NetGNT (Networking General-purpose Neural-network Traffic-analyzer) is "general purpose," the company's principal PLM in Broadcom’s Core Switching Group, Robin Grinley, told DCD. "It doesn't have one specific function; it's meant for many different use cases," Grinley says.
The small neural network sits in parallel to the regular packet processing pipeline, where the customer puts a number of static rules into the chip (drop policies, forwarding policies, IP ranges, etc.).
"In comparison, NetGNT has memory, which means it's looking for patterns," Grinley says. "These are patterns across space, different ports in the chip, or across time. So as flows come through the chip, and various events happen, it can look for higher-level patterns that are not really catchable by some static set of rules that you've programmed into these low-level tables."
A customer could train the neural network on previous DDoS attacks to help it identify a similar event in the future.
"Now, the action could be local on the chip, it could be just okay. When you see this, this one of these DDoS flows starting up, disrupt the flow, and drop the packet. In parallel, it can also do things like create a notification when you first identify this and send it up to the Network Operation Center."
AI and ML runs can sometimes suffer from an incast event, where the number of storage servers sending data to a client goes past the ability of an Ethernet switch to buffer packets, which can cause significant packet loss.
"It cn detect this - if there's an accumulation of the buffer due to an incast, it could read that signature and say, 'Okay, I can take very fast action to start back pressure, maybe some of these flows, or do something else,'" Grinley said. "In an AI/ML workload, it goes in phases, and you only have a few milliseconds between phases. You don't have time to involve software in the loop and try to make some decisions as to what to do."
With NetGNT running in parallel, "there's no software in the loop where the more complex the packet processing, the longer it'll take. Whether NetGNT is on or off, the latency for any packet through our chip is the same."
Given the unique requirements of different networks, it's important to note that NetGNT does not work out of the box. "The only thing that we provide here is the hardware model: How many neurons? How are they connected? What are the big weights, et cetera."
The rest, the customer has to train with the model. "Somebody has to go look at huge amounts of packet trace data - here's my network when it's operating fine; this is the thing I want to track, incast, denial of service, some other security event, whatever it is," Grinley said.
"Some network architect has to go through all of this massive packet trace data and tag that stuff. And then you shovel all of that training data into a supervised training algorithm and spit out the weights that go into our neural network engine."
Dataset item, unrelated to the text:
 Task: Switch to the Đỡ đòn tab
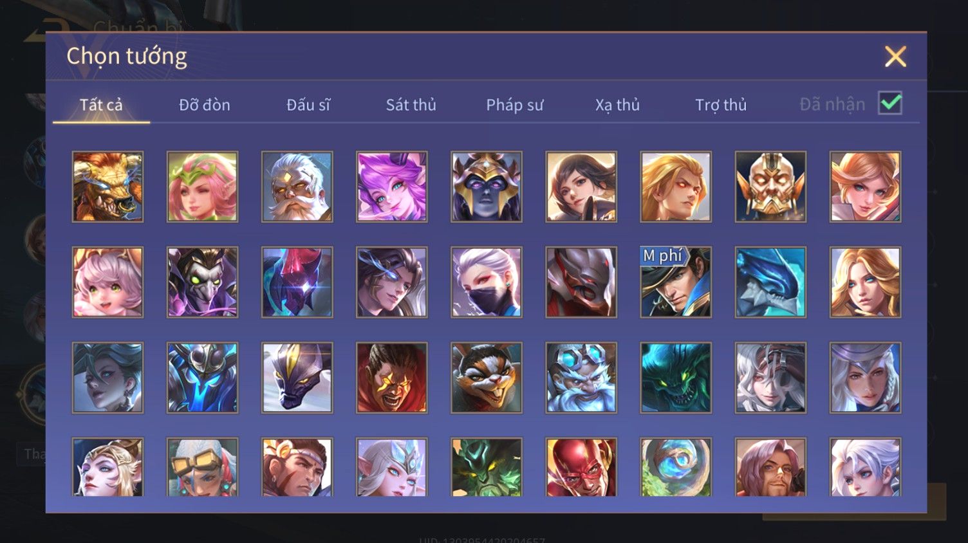205,104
This means that the accuracy of the system is somewhat dependent on the quality of the data, the length of the training run, and the skill of the person tagging and training their system.
"They probably going to have to hire some AI/ML experts who know how to run it, and then they'll go run it in the cloud or wherever," Grinley said. It would also be up to the customer how often they re-train the system.
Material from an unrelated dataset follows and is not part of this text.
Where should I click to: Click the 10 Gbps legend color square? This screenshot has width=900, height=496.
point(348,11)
"You can reload it while the chip is running," he added. "So they can reload it daily if they want, but the training time typically is probably on the order of a few days to a week."
Separate to NetGNT, Broadcom aims to help reduce bottlenecks with 'cognitive routing,' which was first rolled out with Tomahawk-5. "if you're using Trident-5 as a tor and Tomahawk-5 as the fabric, these features operate together," Grinley said.
In older products, dynamic load balancing was confined to just the chip. Congestion would be spotted, and flow autonomously moved to a less loaded link. "Now, that works fine on your chip," Grinley said. "But if you go three or four hops down in the network, that new path that you're choosing may be congested somewhere else."
Now, the platform attempts to handle global load balancing, he said. "These chips, when they sense congestion, can send notifications back downstream as well upstream. And let all of the chips operate with a global view of the congestion and they can deal with it."
This is running on embedded Arm cores on the chip, because "it's not something that you can wait for the host CPU."
As the system develops, and the compute on the chip improves, Grinley sees their various efforts converging. "NetGNT could go into cognitive routing version two, or some new load balancing scheme, or some neat telemetry scheme.
"Once you have this little inference engine sitting there, then you can hook it in for performance, for security, for network optimization. I think we're gonna figure out a lot more use cases as time goes on."